> [Task material]
<<<<
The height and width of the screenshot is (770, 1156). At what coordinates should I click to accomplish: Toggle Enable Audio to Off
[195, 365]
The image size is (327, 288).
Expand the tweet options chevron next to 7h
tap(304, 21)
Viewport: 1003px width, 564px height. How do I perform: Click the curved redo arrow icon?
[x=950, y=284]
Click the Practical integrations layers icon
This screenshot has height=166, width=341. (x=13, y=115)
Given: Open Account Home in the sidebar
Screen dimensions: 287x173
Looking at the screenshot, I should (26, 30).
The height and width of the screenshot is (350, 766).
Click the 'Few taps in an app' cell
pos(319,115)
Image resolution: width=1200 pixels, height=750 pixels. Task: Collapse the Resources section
>>>>
<<<<
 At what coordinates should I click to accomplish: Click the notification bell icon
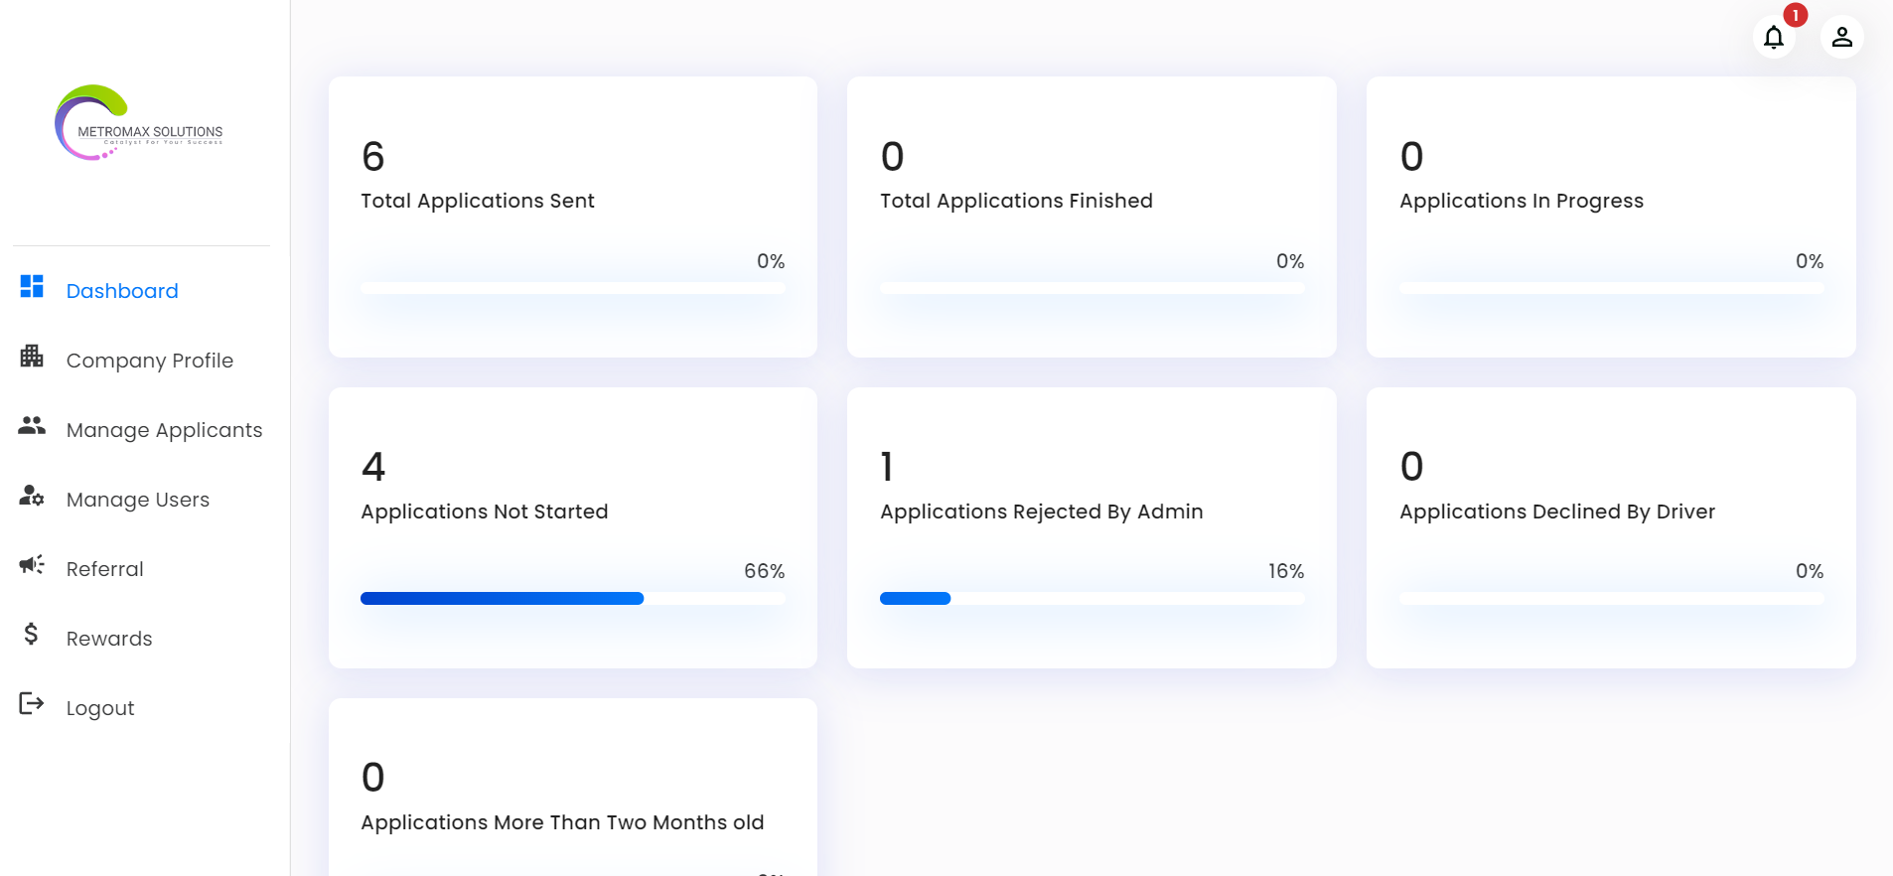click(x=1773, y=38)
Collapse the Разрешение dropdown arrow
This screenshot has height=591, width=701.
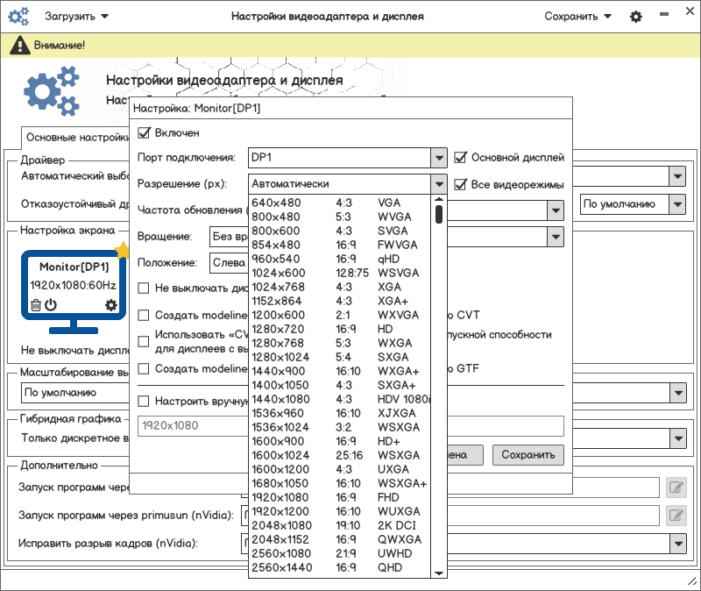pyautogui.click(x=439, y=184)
>>>>
> [Problem] Print exactly the lines of the listing above starting at the line containing "The height and width of the screenshot is (770, 1156)." and ending at the line containing "Given: Open Account Home in the sidebar", both included.

> [Task answer]
The height and width of the screenshot is (770, 1156). At what coordinates should I click to accomplish: Toggle Enable Audio to Off
[195, 365]
The image size is (327, 288).
Expand the tweet options chevron next to 7h
tap(304, 21)
Viewport: 1003px width, 564px height. How do I perform: Click the curved redo arrow icon?
[x=950, y=284]
Click the Practical integrations layers icon
This screenshot has height=166, width=341. (x=13, y=115)
Given: Open Account Home in the sidebar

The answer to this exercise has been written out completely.